▸ **Übungstext**
=======
Man muss das zu Ende denken: Statt die Banken über Eurobonds verbindlich mit in Haftung zu nehmen, hat man sich dagegen entschieden; wir haben es erst heute wieder gehört. Stattdessen zwingt man die EZB, Staatsanleihen aufzukaufen. Die Vergesellschaftung der europäischen Schulden, die FDP, CSU und CDU hier und im Bund rhetorisch ablehnen und als Eurobonds bekämpfen, ist doch längst politische Realität. Wir haben sie doch längst!

(Beifall bei BÜNDNIS 90/DIE GRÜNEN und vereinzelt bei der SPD)

Erlauben Sie eine Zwischenfrage des Herrn Abgeordneten Wolfgang Kubicki?

Herr Kollege Dr. Habeck, ich möchte gern nachvollziehen, was Sie sagen: Würden Sie mir erklären, wie Sie Banken - Banken! - über Eurobonds in Haftung nehmen wollen?

- Die Banken werden über Eurobonds in Haftung genommen, indem sie sich verpflichtend beteiligen müssen, einen Teil der Schulden, die sie haben, zu tragen und zu begleichen. Sie haben völlig recht, Herr Kubicki, wenn Sie in Ihrer Rede darauf hingewiesen haben, dass wir heute in einer paradoxen Situation sind, weil die Rettungspakete im Grunde die Anleihen - wegen der hohen Zinssätze - für die Banken attraktiv machen. Deswegen muss man die Banken doch mit in Haftung nehmen, um die Schulden, die sie haben, über die Bonds mit abzusichern.

(Beifall bei BÜNDNIS 90/DIE GRÜNEN und vereinzelt bei der SPD)

Gibt es eine weitere Frage von Ihnen, Herr Kubicki?

(Wolfgang Kubicki [FDP]: Ja, Frau Präsiden- tin!)

Dann stelle ich die Frage: Herr Abgeordneter Dr. Habeck, erlauben Sie eine weitere Frage des Herrn Abgeordneten Kubicki?

Habe ich Sie richtig verstanden: Sie sind der Auffassung, dass durch die Tatsache, dass auf Eurobonds möglicherweise niedrigere Zinsen als auf Staatsanleihen Griechenlands gezahlt werden, die Banken in Haftung genommen werden? Das kann ja nur bedeuten, dass sie eine geringere Rendite erhalten.

(Wortmeldung des Abgeordneten Tobias Koch [CDU])

- Herr Kubicki - ich antworte damit auch gleich auf die Frage, die Herr Koch vermutlich stellen wird -,

(Dr. Robert Habeck)

das Problem ist, dass wir von Eurobonds reden und vor allem gegen diese polemisieren, ohne zu wissen, worüber wir reden.

(Lachen bei FDP und CDU)

Sie unterstellen, Eurobonds seien die unkonditionierte Fortschreibung von Staatsanleihen. Es ist aber nur von einer konditionierten Fortschreibung die Rede. Die Einführung von Blue Bonds soll vom Volumen her auf einen begrenzten Anteil des BIP beschränkt werden; die Verantwortung für den Rest soll - als Red Bonds - weiterhin bei den einzelnen Staaten liegen. Es gilt die Eurobonds natürlich auch mit einem Schuldenschnitt zu konditionieren. Davon reden Sie doch auch. Es gibt aber keine „geordnete Insolvenz“, sondern nur eine ungeordnete Insolvenz wie im Falle Argentiniens. Es ist notwendig, die Banken über Eurobonds in den europäischen Entschuldungsmechanismus einzubinden.
=======
▸ **Inhalt der Datensätze**
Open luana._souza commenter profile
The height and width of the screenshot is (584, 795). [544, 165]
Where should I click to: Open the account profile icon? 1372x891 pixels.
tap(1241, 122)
=======
Prüfen Sie anhand der Debatte über Eurobonds, ob die folgenden Aussagen zutreffen. Antworten Sie jeweils mit Ja oder Nein und zitieren Sie die entscheidenden Worte wörtlich.
1. Nach Habeck soll die Verantwortung für den Rest als Red Bonds bei den einzelnen Staaten bleiben.
2. Auf Habecks Antwort zur ersten Zwischenfrage folgt Beifall bei der FDP.
3. Habeck hält eine geordnete Insolvenz für möglich.

▸ **Lösung**
1. Ja: „die Verantwortung für den Rest soll - als Red Bonds - weiterhin bei den einzelnen Staaten liegen“
2. Nein: „(Beifall bei BÜNDNIS 90/DIE GRÜNEN und vereinzelt bei der SPD)“
3. Nein: „sondern nur eine ungeordnete Insolvenz wie im Falle Argentiniens“